[WORK ORDER]: The required result is an exact copy of the lines from the one containing "Blog (306, 72)" to the last line of the records, both ends included, without pictures.

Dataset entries
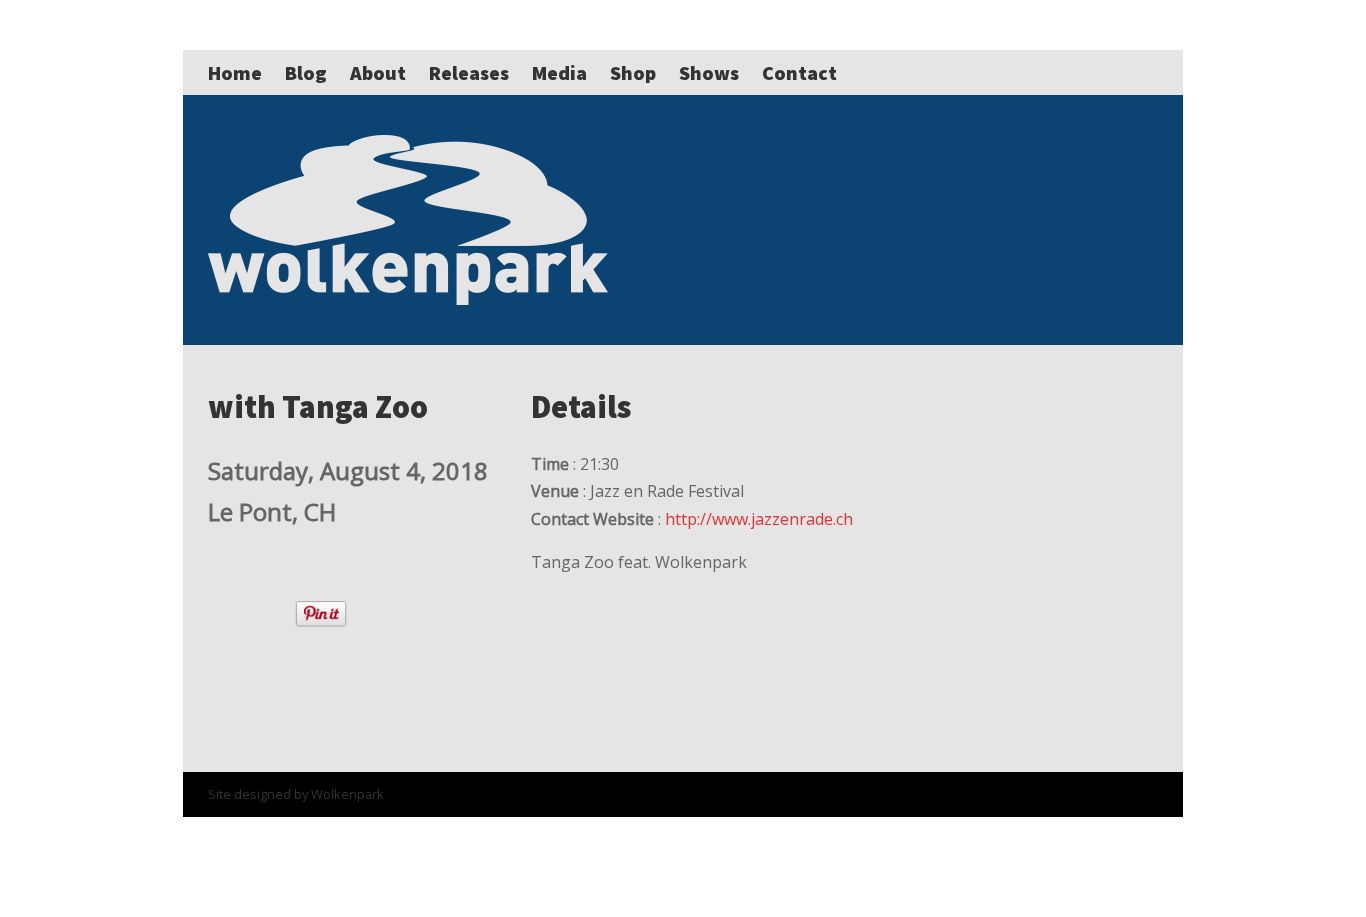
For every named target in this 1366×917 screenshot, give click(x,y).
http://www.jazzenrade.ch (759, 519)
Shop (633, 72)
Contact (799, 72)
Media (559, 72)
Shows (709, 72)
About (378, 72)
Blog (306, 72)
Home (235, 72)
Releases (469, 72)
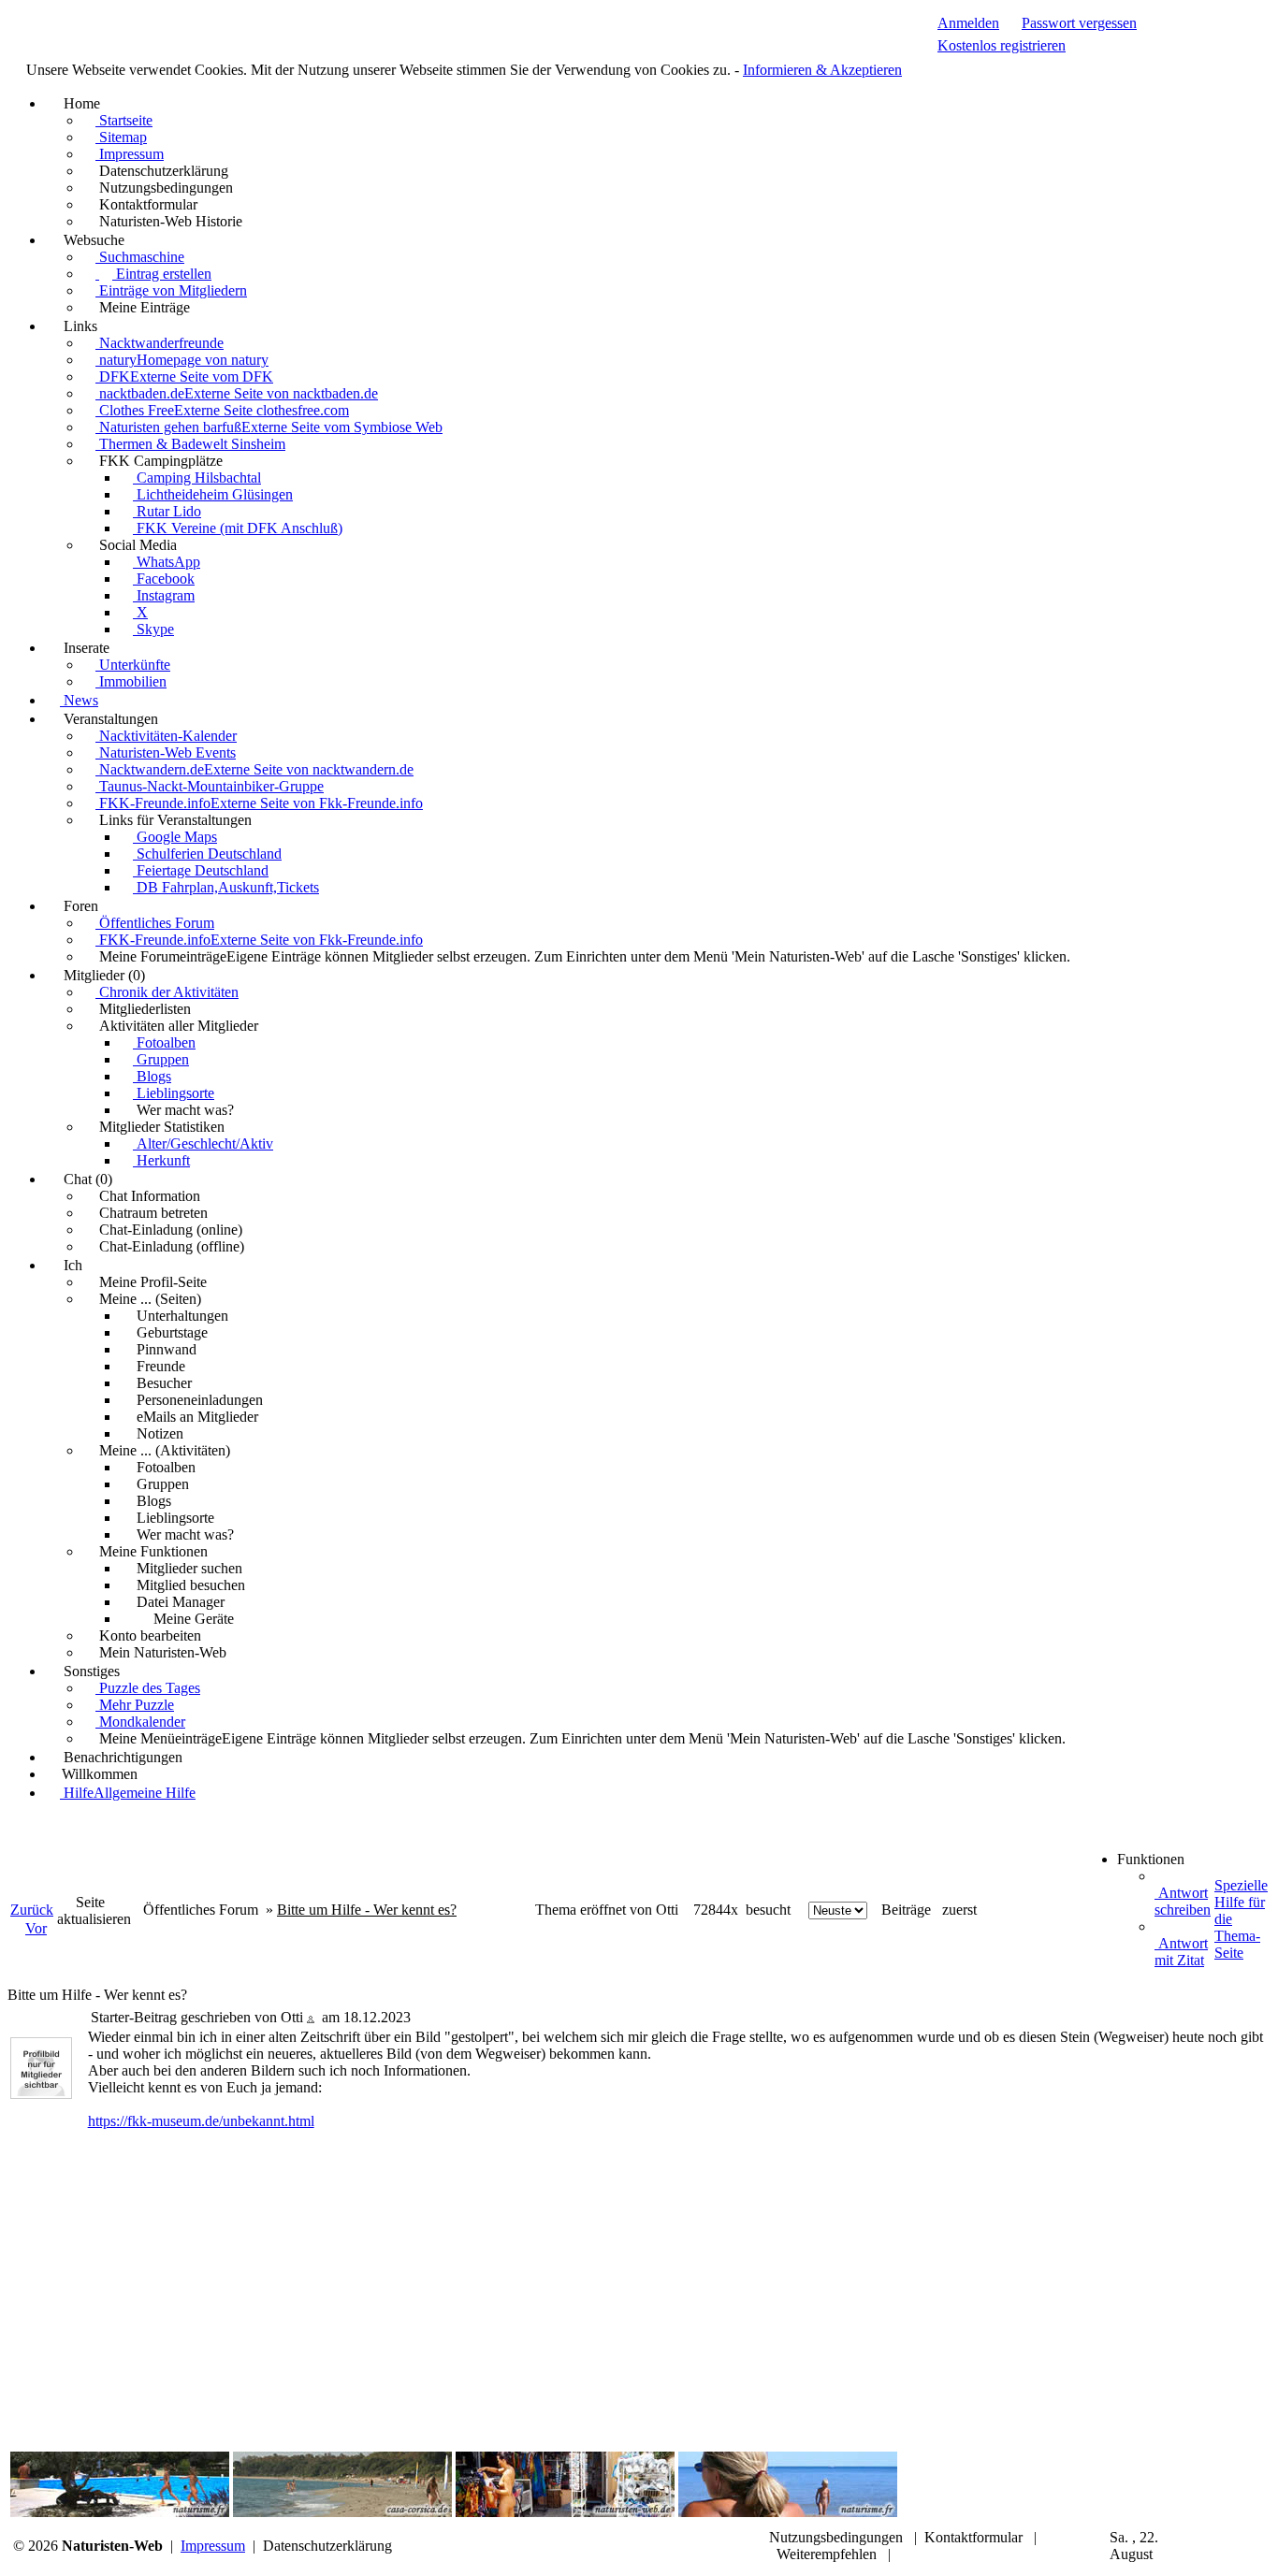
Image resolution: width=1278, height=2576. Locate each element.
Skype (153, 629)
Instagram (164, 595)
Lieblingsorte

[REPLY TO THE EXERCISE]:
Blog (306, 72)
Home (235, 72)
Releases (469, 72)
Image resolution: width=1278, height=2576. Locate each element.
Skype (153, 629)
Instagram (164, 595)
Lieblingsorte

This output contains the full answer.